→ **Testo da esaminare**:
|---|
È un unico piano-sequenza, showcase ultratecnico che "Scorsese spostati"? È la sublimazione del videogame "con elementi narrativi", qualche volta alla Battlefield qualche volta alla Plague Tale / Life is Strange, che diviene cinema e sarà sempre più cinema negli anni a venire? È la favola del nonno con cui Mendes si addormentava da bambino, dove un po' alla Indiana Jones "l'unico nazista buono è un nazista morto"?
1917 è un po' tutte queste cose insieme, ma soprattutto è una esperienza audiovisiva avvolgente, che smuove paure e slanci primordiali e che a fine visione rilascia un senso di compiutezza e circolare bellezza che assorbe e spinge a volerne ancora, a bramare una nuova visione dove perdersi tra i mille dettagli sullo sfondo che al primo giro si sono persi. Mi dicono dalla regia di comunicare che guadare 1917 non dà effetti di nausea come opere tipo Hardcore di Naishuller, potete quindi andare in sala senza il travelgum (ho scoperto che lo fanno ancora!! Quando andavo in vacanza in Liguria era l'unico modo che avevo per non inondare l'auto). 
Il direttore della magnifica fotografia è Roger Deakins, non a caso collaboratore storico di Mendes, ma anche per Villeneuve (in cose pazzesche come Blade Runner 2049, Arrival e Sicario), come per i fratelli Cohen. Le musiche sono di Thomas Newman, sono epiche più di tutto Lo Hobbit di Jackson e farete davvero fatica a levarvele dalla testa dopo la visione, al punto che il brano dal titolo "Gehenna" sto pensando di usarlo come sveglia.
1917 è un epico viaggio tra le trincee di un paio d'ore, qualche volta nella lenta perlustrazione di ricchi e dettagliati paesaggi, qualche volta veloce a rotta di collo, tra proiettili, bombe, fiamme ed eserciti in guerra. Trovatevi la sala più grande con l'impianto audio più performante e godetevelo appieno. La narrazione orizzontale non presenta molti guizzi, ma tra tanto splendore visivo e auditivo non ci farete molto caso.
|---|
→ **Voci del dataset**:
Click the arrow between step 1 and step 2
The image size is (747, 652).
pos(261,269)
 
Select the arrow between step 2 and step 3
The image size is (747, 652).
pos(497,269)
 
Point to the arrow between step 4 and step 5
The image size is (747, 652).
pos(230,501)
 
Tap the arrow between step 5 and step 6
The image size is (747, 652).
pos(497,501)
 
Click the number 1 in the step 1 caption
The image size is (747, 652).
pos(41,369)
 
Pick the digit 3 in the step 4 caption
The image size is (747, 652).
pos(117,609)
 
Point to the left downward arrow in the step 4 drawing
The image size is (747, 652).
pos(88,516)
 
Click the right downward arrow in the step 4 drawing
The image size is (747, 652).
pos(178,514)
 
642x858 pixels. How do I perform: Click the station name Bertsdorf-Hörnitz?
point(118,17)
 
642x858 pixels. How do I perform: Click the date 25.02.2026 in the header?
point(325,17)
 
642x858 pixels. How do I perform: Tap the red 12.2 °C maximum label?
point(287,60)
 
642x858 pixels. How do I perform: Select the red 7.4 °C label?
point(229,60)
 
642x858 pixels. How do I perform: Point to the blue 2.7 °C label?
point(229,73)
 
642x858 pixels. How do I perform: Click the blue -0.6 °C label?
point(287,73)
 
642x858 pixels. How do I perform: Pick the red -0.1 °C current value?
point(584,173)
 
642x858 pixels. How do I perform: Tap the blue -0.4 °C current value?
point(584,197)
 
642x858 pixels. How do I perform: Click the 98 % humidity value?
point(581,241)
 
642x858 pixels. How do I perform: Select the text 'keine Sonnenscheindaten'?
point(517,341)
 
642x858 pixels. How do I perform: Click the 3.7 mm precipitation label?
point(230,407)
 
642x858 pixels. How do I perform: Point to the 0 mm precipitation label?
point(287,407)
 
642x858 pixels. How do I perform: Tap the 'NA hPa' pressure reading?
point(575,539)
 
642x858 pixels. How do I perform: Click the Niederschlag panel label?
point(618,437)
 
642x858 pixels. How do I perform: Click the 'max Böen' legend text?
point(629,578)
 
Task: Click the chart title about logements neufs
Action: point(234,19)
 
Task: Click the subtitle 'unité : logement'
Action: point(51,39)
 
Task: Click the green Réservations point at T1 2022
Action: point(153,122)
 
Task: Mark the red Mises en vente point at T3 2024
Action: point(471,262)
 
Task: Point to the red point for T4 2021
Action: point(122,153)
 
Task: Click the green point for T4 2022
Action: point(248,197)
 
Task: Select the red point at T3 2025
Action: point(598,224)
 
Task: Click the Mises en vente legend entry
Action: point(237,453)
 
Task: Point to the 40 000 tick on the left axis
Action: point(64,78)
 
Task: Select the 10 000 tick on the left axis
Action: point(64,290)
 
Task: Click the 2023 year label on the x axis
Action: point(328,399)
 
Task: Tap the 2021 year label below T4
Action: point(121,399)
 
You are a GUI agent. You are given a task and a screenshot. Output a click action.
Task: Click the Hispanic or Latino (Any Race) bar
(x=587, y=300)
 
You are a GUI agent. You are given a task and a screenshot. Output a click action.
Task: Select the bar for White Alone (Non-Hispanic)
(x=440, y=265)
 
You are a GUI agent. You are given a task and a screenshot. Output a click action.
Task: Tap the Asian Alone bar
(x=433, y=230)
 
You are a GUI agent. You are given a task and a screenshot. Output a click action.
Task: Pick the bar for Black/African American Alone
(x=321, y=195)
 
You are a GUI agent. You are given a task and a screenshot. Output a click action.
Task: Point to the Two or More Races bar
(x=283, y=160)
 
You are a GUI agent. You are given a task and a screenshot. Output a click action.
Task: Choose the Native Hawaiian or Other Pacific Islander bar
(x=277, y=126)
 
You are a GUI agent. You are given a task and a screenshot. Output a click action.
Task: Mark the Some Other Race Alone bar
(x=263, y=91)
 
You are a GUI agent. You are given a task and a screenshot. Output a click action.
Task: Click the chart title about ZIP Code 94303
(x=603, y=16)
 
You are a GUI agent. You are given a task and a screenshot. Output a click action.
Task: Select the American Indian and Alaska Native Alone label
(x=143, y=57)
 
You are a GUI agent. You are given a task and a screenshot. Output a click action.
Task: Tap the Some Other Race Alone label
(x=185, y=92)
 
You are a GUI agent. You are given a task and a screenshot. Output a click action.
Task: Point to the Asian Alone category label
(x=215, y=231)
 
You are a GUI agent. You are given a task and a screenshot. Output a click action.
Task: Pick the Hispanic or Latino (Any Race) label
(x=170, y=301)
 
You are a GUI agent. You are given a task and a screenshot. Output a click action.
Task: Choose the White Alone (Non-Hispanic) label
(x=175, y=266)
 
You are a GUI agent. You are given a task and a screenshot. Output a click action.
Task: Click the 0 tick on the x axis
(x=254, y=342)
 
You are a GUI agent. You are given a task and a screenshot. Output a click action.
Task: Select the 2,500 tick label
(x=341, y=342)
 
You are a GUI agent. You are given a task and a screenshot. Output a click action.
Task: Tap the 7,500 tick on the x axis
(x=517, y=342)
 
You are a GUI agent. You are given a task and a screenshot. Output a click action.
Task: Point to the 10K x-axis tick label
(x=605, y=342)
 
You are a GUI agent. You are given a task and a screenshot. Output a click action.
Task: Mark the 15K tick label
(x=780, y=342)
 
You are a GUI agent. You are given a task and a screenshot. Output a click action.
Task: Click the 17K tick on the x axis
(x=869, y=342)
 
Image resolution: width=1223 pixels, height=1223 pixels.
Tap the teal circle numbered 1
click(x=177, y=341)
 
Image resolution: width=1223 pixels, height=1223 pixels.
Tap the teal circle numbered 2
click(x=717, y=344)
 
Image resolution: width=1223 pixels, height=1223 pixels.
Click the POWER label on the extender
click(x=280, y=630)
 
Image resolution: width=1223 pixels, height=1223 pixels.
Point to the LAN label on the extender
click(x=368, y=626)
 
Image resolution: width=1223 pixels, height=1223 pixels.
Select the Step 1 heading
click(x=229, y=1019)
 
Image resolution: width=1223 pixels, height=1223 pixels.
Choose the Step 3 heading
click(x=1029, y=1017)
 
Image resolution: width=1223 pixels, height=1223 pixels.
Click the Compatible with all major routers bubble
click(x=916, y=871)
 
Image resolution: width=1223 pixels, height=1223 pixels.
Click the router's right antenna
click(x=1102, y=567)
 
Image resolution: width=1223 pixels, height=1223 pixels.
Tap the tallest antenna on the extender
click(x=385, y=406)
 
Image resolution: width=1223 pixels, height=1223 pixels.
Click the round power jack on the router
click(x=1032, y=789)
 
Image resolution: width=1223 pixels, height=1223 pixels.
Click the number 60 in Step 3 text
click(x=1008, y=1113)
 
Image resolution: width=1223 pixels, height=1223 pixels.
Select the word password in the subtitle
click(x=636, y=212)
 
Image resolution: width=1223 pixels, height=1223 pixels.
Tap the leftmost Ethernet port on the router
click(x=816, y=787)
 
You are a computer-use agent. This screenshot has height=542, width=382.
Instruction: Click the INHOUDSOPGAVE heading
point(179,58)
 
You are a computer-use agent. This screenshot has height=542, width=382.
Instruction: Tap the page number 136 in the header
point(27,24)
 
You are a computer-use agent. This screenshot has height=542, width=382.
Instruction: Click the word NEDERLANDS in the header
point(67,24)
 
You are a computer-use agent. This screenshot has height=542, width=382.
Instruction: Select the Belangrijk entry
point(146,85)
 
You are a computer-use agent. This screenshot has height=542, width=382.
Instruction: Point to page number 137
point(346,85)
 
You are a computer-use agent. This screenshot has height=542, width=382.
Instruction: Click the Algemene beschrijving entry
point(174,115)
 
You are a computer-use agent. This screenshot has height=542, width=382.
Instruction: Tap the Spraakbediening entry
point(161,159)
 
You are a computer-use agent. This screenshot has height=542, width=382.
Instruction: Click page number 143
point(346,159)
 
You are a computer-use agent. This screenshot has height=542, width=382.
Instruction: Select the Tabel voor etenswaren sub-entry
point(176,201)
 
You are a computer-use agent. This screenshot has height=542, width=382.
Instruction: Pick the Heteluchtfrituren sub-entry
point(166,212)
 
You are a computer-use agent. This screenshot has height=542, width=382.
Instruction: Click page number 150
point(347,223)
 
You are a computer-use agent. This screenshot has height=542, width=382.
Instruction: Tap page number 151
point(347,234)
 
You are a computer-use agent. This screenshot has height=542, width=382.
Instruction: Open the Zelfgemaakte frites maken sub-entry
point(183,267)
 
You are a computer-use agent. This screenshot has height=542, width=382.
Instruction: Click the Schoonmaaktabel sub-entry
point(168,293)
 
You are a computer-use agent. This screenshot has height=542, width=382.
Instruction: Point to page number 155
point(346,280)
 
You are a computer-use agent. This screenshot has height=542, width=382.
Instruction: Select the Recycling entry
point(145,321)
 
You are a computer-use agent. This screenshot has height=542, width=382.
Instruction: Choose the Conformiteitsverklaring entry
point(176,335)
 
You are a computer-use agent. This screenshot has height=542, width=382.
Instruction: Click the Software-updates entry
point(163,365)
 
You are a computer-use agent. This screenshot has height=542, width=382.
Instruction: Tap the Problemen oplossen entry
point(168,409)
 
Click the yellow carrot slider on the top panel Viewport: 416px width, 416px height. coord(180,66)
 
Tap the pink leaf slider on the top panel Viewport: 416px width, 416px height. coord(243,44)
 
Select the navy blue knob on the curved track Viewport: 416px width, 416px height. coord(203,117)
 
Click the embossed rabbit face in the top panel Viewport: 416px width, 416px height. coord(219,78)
|---|
→ **Dettagli del compito**: Secondo il testo da esaminare, chi ha composto le musiche di 1917?

→ **Risposta scritta**: Thomas Newman.